### WHAT YOU HAVE TO DO:
Look through the records below, and copy out every line that holds the string "agent".

*** Opening of DATASET ***

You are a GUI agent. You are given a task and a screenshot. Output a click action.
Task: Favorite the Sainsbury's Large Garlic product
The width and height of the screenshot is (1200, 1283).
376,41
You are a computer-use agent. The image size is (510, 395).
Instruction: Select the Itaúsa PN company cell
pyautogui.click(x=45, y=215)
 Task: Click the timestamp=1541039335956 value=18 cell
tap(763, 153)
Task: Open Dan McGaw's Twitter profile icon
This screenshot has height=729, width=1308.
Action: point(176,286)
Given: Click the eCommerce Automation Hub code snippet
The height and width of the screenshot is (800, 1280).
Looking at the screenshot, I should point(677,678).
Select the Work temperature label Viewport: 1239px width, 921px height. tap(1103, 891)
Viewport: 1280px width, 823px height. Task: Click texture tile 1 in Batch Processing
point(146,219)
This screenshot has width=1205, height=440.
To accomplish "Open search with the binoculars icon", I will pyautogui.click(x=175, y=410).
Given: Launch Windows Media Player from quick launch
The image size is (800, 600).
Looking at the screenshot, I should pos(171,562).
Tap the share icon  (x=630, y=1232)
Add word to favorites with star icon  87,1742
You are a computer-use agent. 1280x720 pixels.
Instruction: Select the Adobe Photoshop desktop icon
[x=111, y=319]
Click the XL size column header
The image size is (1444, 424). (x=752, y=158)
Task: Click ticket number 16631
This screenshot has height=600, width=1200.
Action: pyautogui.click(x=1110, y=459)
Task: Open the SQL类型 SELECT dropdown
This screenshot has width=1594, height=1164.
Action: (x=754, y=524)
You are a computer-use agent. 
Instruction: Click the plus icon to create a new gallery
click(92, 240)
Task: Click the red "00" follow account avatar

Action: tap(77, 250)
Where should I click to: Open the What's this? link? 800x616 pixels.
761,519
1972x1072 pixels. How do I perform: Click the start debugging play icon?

*** Close of DATASET ***

### RESULT OF THE EXERCISE:
You are a GUI agent. You are given a task and a screenshot. Output a click action.
You are a computer-use agent. The image size is (510, 395).
You are a computer-use agent. 1280x720 pixels.
You are a computer-use agent. 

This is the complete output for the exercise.